Given request: Change every occurrence of "screenshot" to "image" in the listing below, leaving all other text as it is.

Data entries
********

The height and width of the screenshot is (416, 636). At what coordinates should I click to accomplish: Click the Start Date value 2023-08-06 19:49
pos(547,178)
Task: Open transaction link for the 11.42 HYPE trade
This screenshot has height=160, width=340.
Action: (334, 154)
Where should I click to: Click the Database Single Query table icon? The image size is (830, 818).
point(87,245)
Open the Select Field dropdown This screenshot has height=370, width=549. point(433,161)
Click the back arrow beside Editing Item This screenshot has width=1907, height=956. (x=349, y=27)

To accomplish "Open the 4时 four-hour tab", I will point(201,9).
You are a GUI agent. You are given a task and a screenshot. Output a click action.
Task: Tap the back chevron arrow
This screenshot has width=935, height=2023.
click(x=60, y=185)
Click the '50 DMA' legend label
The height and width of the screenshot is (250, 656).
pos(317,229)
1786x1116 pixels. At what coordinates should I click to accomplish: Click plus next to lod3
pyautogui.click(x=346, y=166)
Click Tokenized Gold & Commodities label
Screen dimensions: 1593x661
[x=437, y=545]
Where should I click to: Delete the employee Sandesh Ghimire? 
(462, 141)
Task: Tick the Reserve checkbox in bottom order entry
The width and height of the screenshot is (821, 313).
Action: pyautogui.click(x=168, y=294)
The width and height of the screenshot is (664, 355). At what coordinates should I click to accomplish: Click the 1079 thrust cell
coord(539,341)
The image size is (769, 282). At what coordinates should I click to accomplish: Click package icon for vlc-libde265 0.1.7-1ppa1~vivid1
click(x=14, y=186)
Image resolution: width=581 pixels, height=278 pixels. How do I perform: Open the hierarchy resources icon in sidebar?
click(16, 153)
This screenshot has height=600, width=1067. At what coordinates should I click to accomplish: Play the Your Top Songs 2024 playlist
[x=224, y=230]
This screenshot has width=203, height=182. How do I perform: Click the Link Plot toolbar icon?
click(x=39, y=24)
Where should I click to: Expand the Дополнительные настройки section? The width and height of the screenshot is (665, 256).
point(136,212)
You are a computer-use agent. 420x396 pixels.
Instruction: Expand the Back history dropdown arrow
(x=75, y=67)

********

Solved exercise:
The height and width of the image is (416, 636). At what coordinates should I click to accomplish: Click the Start Date value 2023-08-06 19:49
pos(547,178)
Task: Open transaction link for the 11.42 HYPE trade
This image has height=160, width=340.
Action: (334, 154)
Where should I click to: Click the Database Single Query table icon? The image size is (830, 818).
point(87,245)
Open the Select Field dropdown This image has height=370, width=549. point(433,161)
Click the back arrow beside Editing Item This image has width=1907, height=956. (x=349, y=27)

To accomplish "Open the 4时 four-hour tab", I will point(201,9).
You are a GUI agent. You are given a task and a image. Output a click action.
Task: Tap the back chevron arrow
This image has width=935, height=2023.
click(x=60, y=185)
Click the '50 DMA' legend label
The height and width of the image is (250, 656).
pos(317,229)
1786x1116 pixels. At what coordinates should I click to accomplish: Click plus next to lod3
pyautogui.click(x=346, y=166)
Click Tokenized Gold & Commodities label
Screen dimensions: 1593x661
[x=437, y=545]
Where should I click to: Delete the employee Sandesh Ghimire? 
(462, 141)
Task: Tick the Reserve checkbox in bottom order entry
The width and height of the image is (821, 313).
Action: pyautogui.click(x=168, y=294)
The width and height of the image is (664, 355). At what coordinates should I click to accomplish: Click the 1079 thrust cell
coord(539,341)
The image size is (769, 282). At what coordinates should I click to accomplish: Click package icon for vlc-libde265 0.1.7-1ppa1~vivid1
click(x=14, y=186)
Image resolution: width=581 pixels, height=278 pixels. How do I perform: Open the hierarchy resources icon in sidebar?
click(16, 153)
This image has height=600, width=1067. At what coordinates should I click to accomplish: Play the Your Top Songs 2024 playlist
[x=224, y=230]
This image has width=203, height=182. How do I perform: Click the Link Plot toolbar icon?
click(x=39, y=24)
Where should I click to: Expand the Дополнительные настройки section? The width and height of the image is (665, 256).
point(136,212)
You are a computer-use agent. 420x396 pixels.
Instruction: Expand the Back history dropdown arrow
(x=75, y=67)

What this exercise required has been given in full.